Nate Silver wrote a few months ago that it was no great feat to make an accurate prediction on the eve of an election as the quantity and quality of polls were quite high and there is no time left for surprises. He pointed out that the bar for being good at predictions was very low when he entered the fray.
The real challenge is to make accurate predictions several months out and to capture the changing nature of the race. His belief is that the story of the day that gets pundits excited has little impact and that races are a lot more stable than the news would have us believe.

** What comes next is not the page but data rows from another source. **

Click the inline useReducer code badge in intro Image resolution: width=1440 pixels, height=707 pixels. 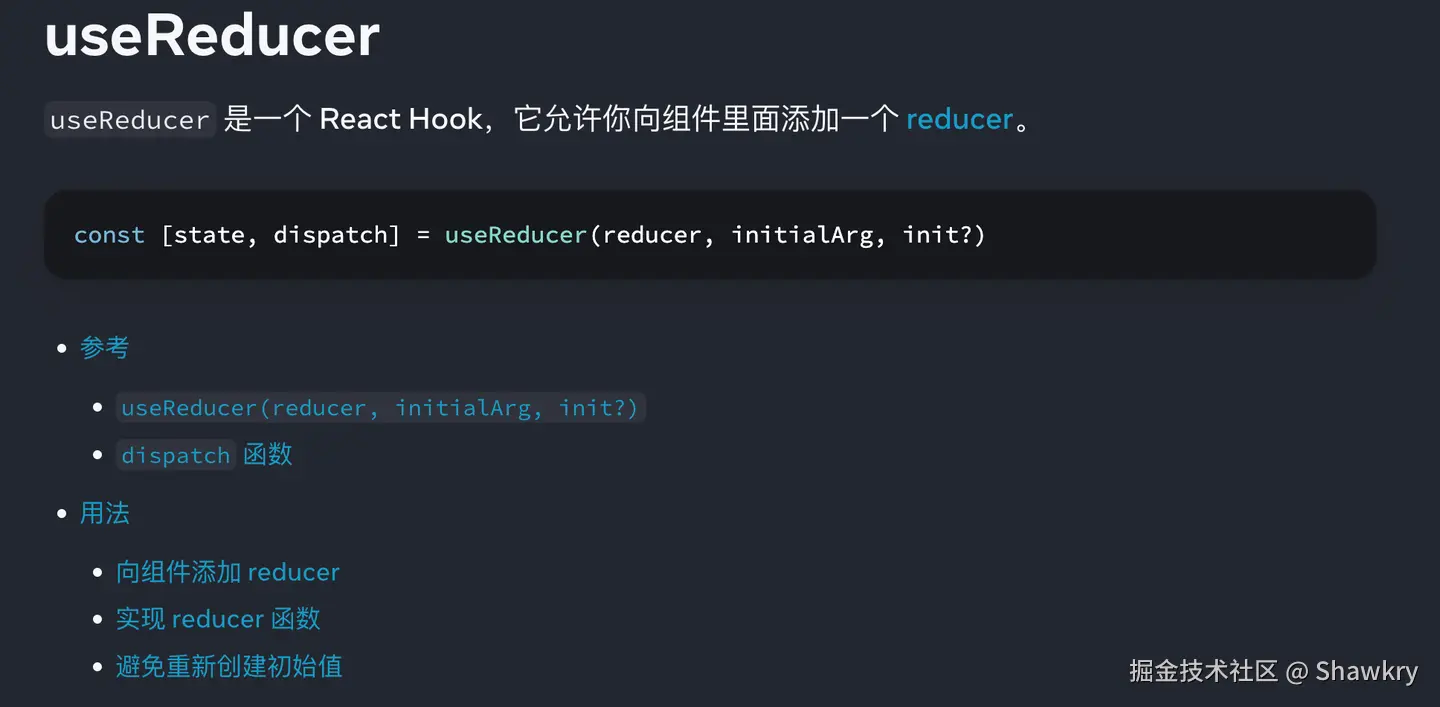[x=130, y=119]
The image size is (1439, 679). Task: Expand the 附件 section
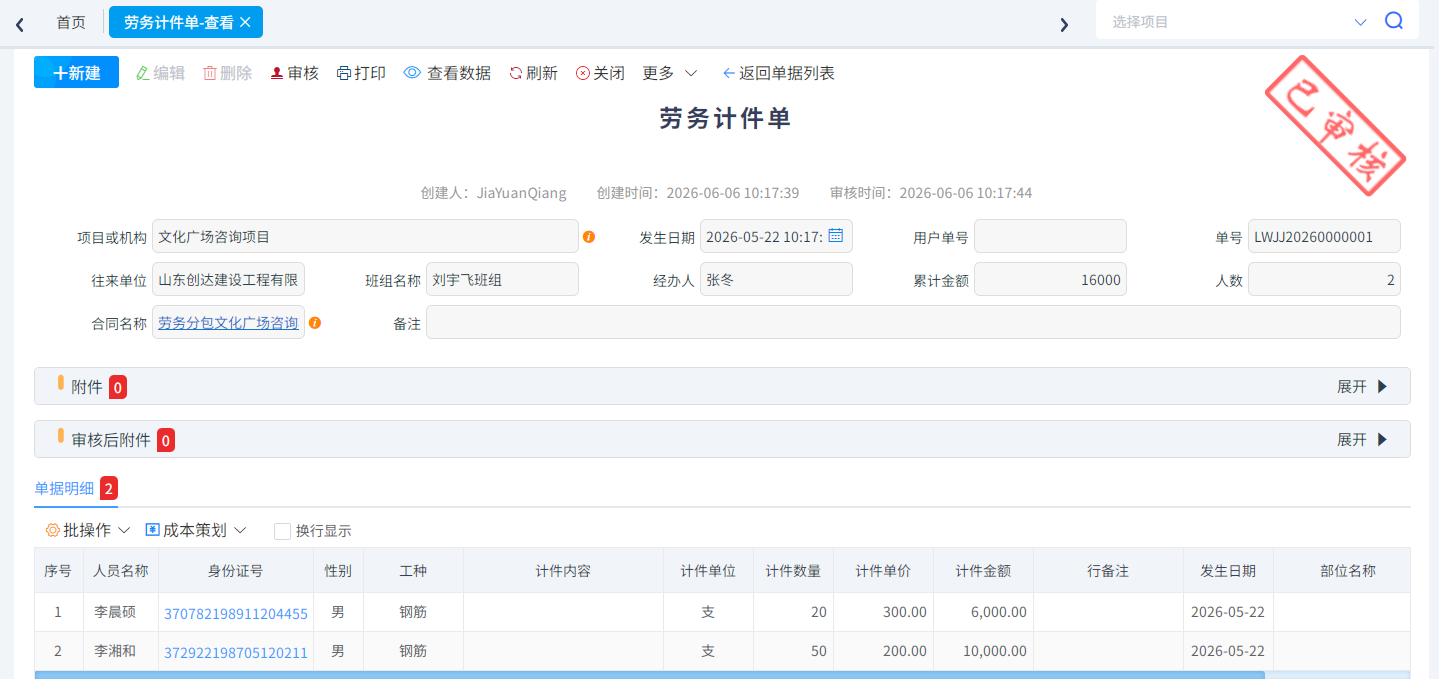tap(1363, 386)

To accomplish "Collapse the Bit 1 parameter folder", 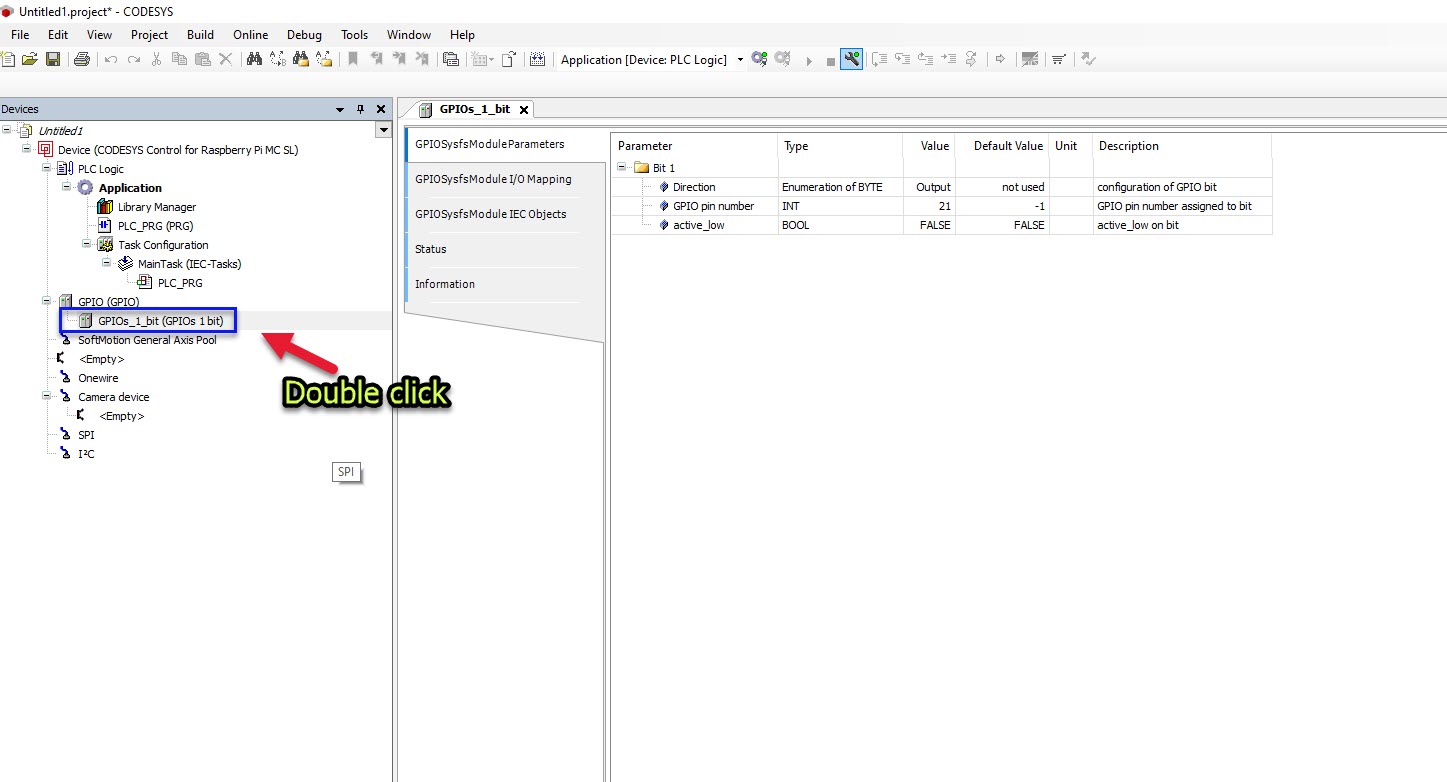I will [x=623, y=168].
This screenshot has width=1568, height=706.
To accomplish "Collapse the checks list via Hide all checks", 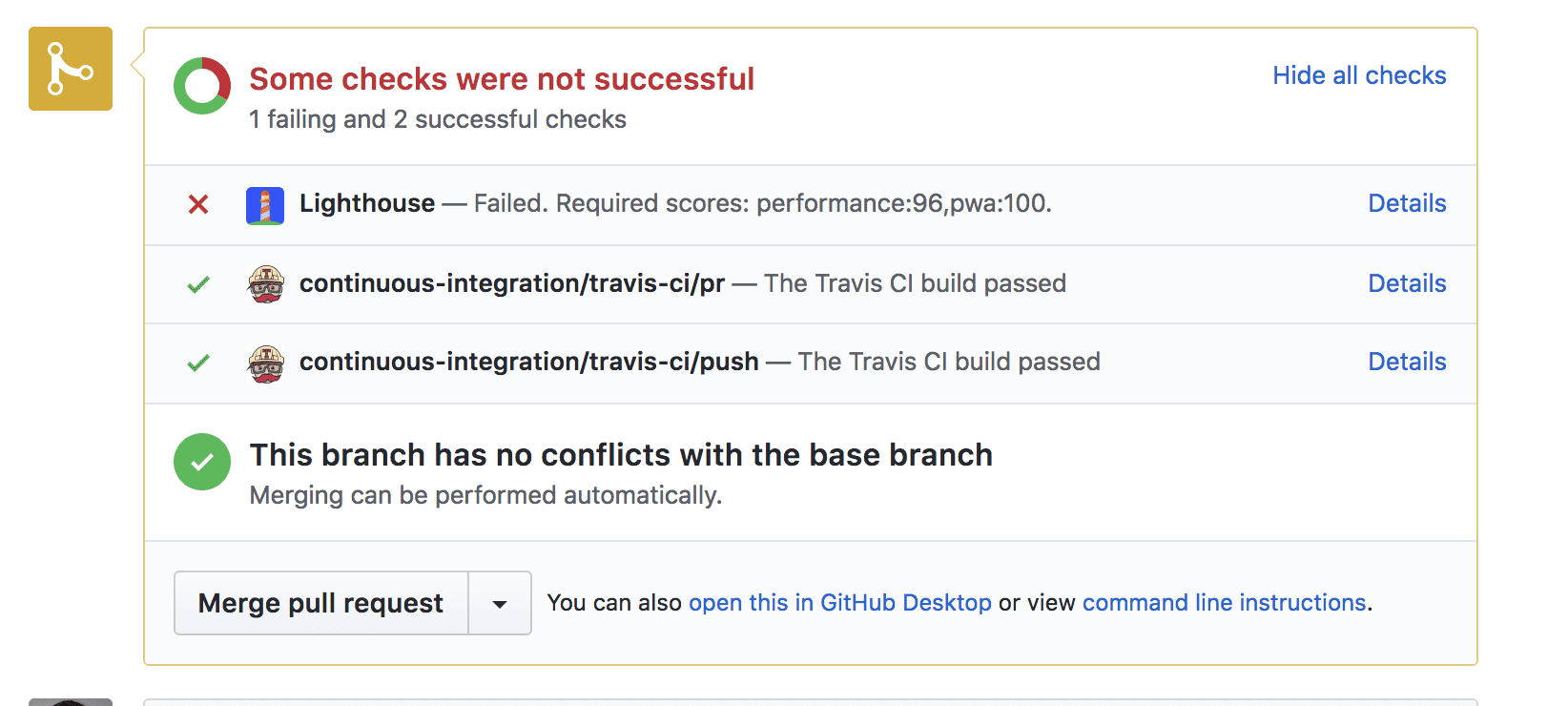I will coord(1358,75).
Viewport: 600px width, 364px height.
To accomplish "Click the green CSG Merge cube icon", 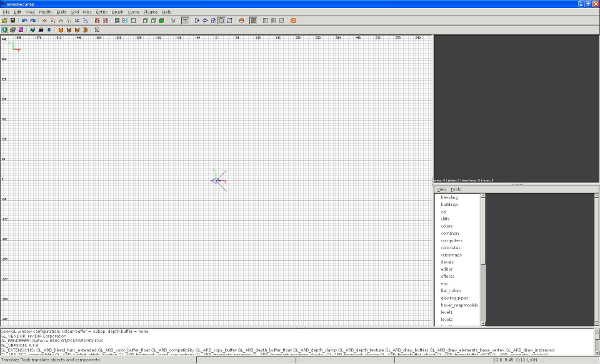I will pos(161,21).
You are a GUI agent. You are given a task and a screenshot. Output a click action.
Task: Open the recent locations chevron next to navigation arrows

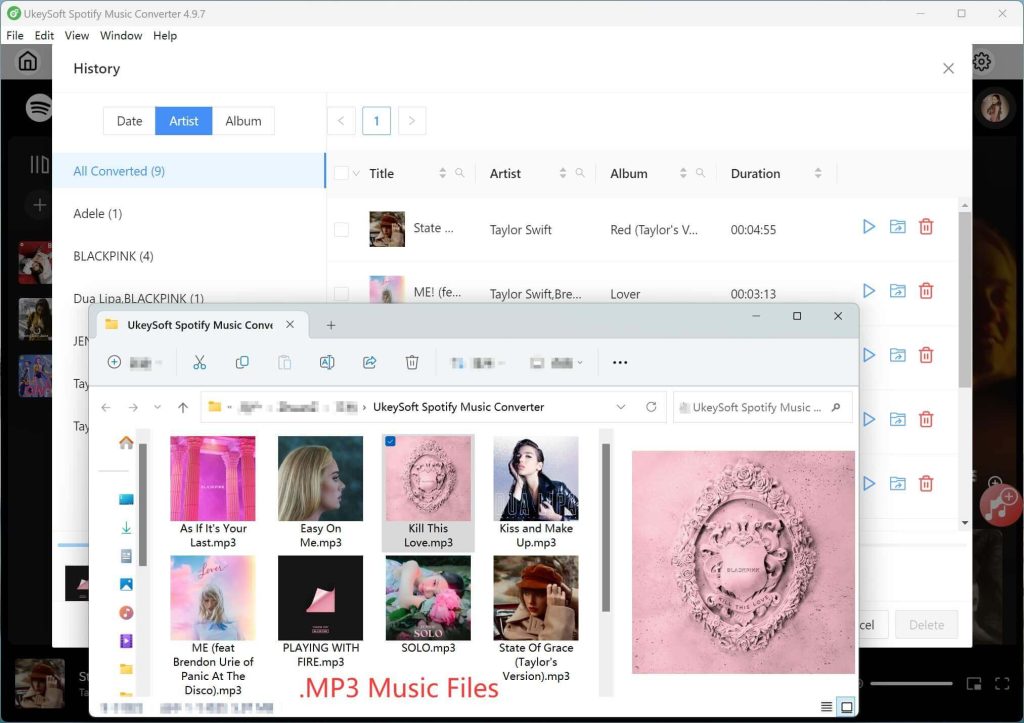(x=157, y=407)
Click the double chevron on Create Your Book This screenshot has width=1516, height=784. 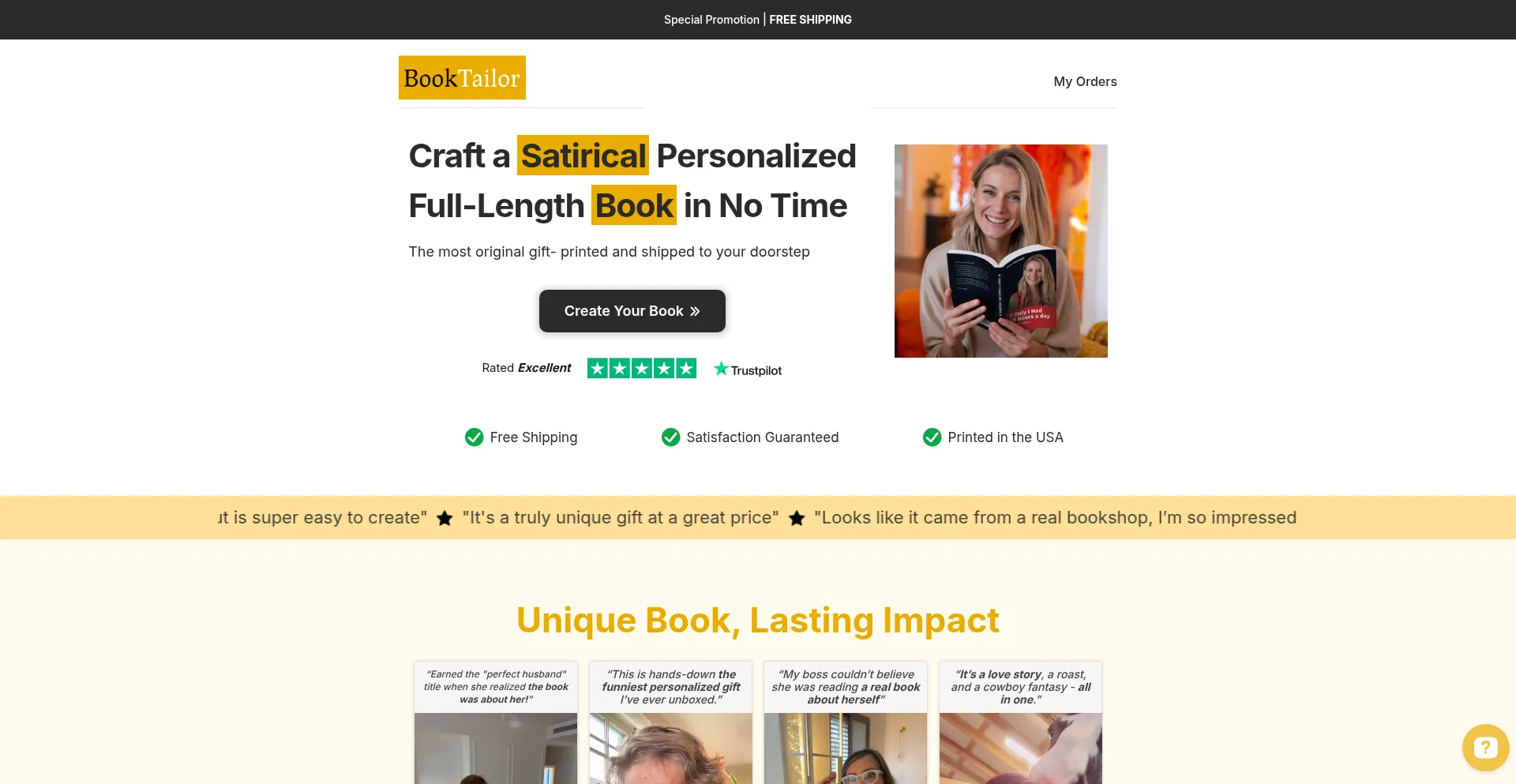pos(695,311)
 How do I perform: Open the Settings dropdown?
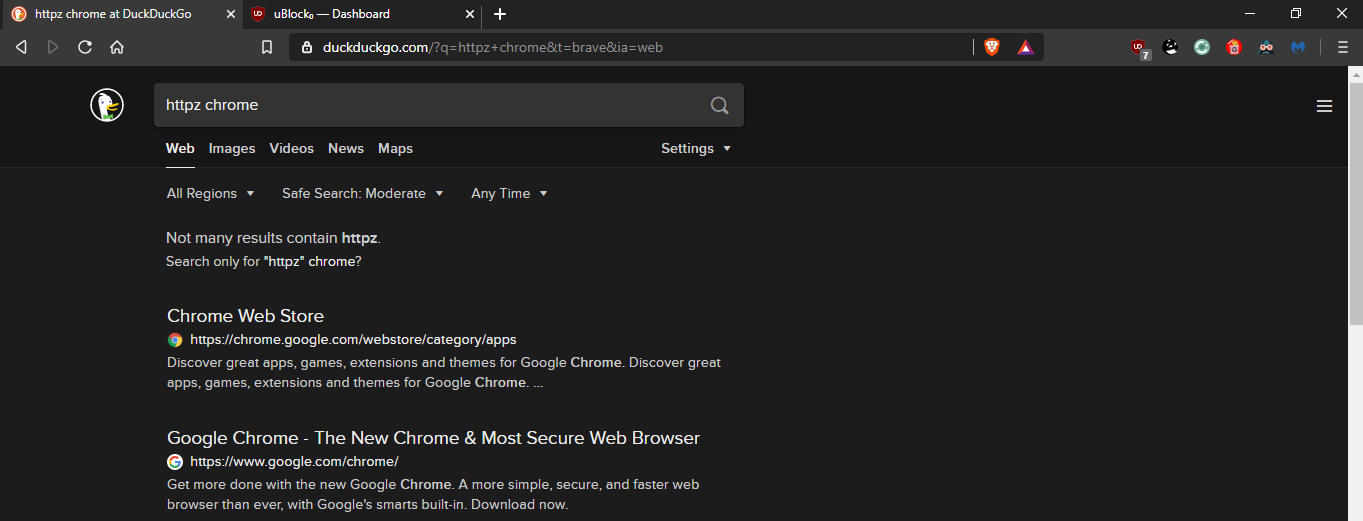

Therefore in future there may be money to be made in betting against the many "game changers" in a race.
Of course, as you point out, if the models prove consistently accurate then they will be priced in to the betting markets.

Steven Clarke

It's like Asimov's Psychohistory: the predictions only hold when people are ignorant of them and so don't alter their behaviour because of them.

ian

Did Taleb really coin that phrase? I can recall it as fairly common currency in the financial world in the early '00s and didn't link it with NNT.

FromArseToElbow

Two observations:

1) Having gone out of fashion around about 2008, mathematical models are now back in fashion in 2012. DSGE is still a dirty word (OK, acronym) while Bayesian is the new hip.

2) Wenger's success has not dwindled because lesser men have emulated him. It's entirely a matter of money (see here). In fact, Wenger has continued to be highly successful, relative to his resources and the competition.

FromArseToElbow

Here being: http://fromarsetoelbow.blogspot.co.uk/2012/11/how-to-frame-argument-with-ai-wei-wei.html

Tom Addison

I'm with FromArseToElbow, it was money rather than lesser minds that pushed Wenger out of title-contending positions, there was no way he could squeeze enough from what he had to keep up with Abramovich's billions.

http://www.amazon.co.uk/Pay-As-You-Play-Success/dp/0955925339/ref=sr_1_1?ie=UTF8&qid=1352496499&sr=8-1

Amouse

Frightening that anyone writing about finance would think "pennies (or nickels) in front of a steamroller" is Taleb's phrase

Phrase is from before 1997

Tim Newman

"Billy Beane and his hero Arsene Wenger..."

What a shame there wasn't a line in Moneyball where Brad Pitt said this!

Andrew

Chris, one would think that you had just discovered the concept of arbitrage.

I feel your conclusion is incorrect. If you use intelligence, science and ability (well really just intelligence then) then you won't continue to try to exploit a market mispricing that no longer exists. You'll find another one.

chris

Andrew: 2 points:
1. the point of evolutionary finance is that mispricings appear, disappear and re-appear. This is contrary to the standard view, in which arbitrage causes mispricings to disappear permanently and cause the market to become efficient.
2. What makes you think the smart money will find another nice mispricing? It could be that the mispricings are far from the individual's sphere of expertise. One reason why many hedge funds fail is that experts in one area of the market often can't swiftly become experts in another, but simply lose their edge.